Indexed Access Types (or index access types) allow referring to the type of a specific property of an object or any key through the syntax T[K]. This is a powerful tool for creating flexible and type-safe abstractions.
type Person = { name: string; age: number; }; type NameType = Person['name']; // string type AgeOrName = Person['age' | 'name']; // number | string
Used for writing generic types and functions:
function getProperty<T, K extends keyof T>(obj: T, key: K): T[K] { return obj[key]; // correct return type } const user = { email: 'a@a.ru', id: 1 }; let id = getProperty(user, 'id'); // id: number
Person['salary'] – a compile-time error.Question: What type will the expression type Foo = {a: number, b: string}["a" | "b" | "c"] produce?
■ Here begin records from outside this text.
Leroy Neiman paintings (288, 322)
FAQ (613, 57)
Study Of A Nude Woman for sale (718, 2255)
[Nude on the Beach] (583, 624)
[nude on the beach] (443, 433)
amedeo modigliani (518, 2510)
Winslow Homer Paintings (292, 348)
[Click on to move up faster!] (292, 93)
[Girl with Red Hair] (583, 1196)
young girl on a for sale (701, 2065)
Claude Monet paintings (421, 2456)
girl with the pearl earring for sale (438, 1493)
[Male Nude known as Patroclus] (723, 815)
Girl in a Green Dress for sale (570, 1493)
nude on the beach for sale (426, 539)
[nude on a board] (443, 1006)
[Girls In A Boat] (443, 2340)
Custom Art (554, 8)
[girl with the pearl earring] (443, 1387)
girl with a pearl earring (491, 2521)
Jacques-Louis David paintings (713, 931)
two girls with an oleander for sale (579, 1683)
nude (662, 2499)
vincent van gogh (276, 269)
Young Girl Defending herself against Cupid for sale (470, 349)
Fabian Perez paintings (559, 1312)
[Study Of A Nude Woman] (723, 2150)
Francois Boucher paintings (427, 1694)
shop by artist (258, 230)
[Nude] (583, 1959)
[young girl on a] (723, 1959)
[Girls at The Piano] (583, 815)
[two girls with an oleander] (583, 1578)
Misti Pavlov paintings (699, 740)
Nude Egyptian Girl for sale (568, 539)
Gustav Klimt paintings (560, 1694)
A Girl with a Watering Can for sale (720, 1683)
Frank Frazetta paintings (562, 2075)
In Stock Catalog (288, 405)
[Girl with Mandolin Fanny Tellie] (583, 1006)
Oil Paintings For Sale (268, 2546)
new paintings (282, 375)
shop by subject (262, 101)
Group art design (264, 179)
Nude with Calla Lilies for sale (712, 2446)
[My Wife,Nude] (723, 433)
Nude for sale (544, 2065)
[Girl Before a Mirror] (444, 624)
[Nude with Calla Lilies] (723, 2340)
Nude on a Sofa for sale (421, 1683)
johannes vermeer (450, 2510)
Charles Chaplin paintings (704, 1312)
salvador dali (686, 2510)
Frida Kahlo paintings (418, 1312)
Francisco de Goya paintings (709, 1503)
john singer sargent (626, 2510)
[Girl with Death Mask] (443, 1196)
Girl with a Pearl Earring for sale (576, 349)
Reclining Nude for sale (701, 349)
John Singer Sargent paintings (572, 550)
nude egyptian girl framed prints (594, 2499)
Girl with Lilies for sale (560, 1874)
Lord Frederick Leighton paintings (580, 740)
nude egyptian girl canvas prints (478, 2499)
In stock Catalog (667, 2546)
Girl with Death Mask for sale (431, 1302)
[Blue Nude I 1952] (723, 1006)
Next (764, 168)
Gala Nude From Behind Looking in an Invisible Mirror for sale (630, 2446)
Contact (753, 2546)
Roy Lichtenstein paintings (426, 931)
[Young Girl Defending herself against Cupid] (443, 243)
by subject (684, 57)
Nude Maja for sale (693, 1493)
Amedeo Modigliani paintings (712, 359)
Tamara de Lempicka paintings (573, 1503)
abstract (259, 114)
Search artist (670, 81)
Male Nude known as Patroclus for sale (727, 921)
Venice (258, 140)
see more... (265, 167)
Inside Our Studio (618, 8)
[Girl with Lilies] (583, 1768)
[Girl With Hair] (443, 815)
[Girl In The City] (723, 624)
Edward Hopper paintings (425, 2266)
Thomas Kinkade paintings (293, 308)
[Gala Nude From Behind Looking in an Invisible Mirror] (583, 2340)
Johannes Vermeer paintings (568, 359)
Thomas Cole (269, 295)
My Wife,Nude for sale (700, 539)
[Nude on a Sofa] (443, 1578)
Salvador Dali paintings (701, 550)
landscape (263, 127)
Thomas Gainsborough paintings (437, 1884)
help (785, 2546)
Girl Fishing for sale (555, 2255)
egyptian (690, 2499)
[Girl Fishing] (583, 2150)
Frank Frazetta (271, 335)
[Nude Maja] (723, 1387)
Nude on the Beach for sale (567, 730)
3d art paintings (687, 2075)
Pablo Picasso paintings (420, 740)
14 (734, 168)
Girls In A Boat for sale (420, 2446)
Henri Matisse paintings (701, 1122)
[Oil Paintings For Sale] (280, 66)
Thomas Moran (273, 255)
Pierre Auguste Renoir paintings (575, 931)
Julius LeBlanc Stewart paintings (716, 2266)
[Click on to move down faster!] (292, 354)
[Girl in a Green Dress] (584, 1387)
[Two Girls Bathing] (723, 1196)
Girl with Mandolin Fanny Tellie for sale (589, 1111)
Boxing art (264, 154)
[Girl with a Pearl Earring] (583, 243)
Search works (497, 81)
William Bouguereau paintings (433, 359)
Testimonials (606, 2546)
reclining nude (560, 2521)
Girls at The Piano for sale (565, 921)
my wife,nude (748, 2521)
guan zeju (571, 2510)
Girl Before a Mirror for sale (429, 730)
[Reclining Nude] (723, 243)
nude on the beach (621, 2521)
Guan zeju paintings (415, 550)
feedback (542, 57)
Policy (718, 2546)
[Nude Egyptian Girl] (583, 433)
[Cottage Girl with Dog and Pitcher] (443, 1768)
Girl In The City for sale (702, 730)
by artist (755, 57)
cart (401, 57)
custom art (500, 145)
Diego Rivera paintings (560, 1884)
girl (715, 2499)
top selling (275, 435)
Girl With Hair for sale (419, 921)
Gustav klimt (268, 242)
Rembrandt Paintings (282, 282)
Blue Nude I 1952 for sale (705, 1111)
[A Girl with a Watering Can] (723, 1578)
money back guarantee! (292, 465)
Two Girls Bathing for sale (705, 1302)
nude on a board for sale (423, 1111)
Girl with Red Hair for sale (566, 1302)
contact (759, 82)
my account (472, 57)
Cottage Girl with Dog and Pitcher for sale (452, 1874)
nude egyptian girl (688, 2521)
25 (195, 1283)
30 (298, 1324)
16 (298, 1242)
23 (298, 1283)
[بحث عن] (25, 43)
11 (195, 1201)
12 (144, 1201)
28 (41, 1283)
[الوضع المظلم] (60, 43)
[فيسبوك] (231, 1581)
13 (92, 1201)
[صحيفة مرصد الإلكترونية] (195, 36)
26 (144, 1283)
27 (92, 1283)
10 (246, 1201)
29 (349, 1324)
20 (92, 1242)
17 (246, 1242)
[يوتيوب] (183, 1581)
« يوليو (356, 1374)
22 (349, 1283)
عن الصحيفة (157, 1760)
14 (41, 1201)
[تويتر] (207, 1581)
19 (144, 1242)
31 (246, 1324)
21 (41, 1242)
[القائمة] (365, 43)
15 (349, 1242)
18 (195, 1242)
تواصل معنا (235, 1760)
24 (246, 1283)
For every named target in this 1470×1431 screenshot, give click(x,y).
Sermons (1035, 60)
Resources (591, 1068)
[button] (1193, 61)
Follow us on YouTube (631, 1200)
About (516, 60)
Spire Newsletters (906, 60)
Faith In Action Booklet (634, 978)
Answer: This example will cause a compile error because 'c' is not a key in the type being accessed. TypeScript will throw the error:
Type '"c"' does not satisfy the constraint '"a" | "b"'.
Story
In the project, forms were dynamically generated based on types. After adding a new field to the main type, the indexed access locations weren't updated, and as a result, some properties did not make it into the form, although a complete mapping was expected at the type level. The error only manifested at runtime, not at development time.
Story
In a data validation library, indexed access was used through types, but when migrating the code, one of the keys was moved from the object to the parent. The old indexed type led to a compile error; however, the error only arose after rebuilding due to CI caching, and before that, it lived on staging for several weeks.
Story
It was mistakenly believed that Indexed Access Types could be used to access any key, even if it was not explicitly listed, which led to incorrect auto-test generation for dynamic properties. As a result, tests did not cover part of the possible scenarios as the compiler threw these cases as invalid.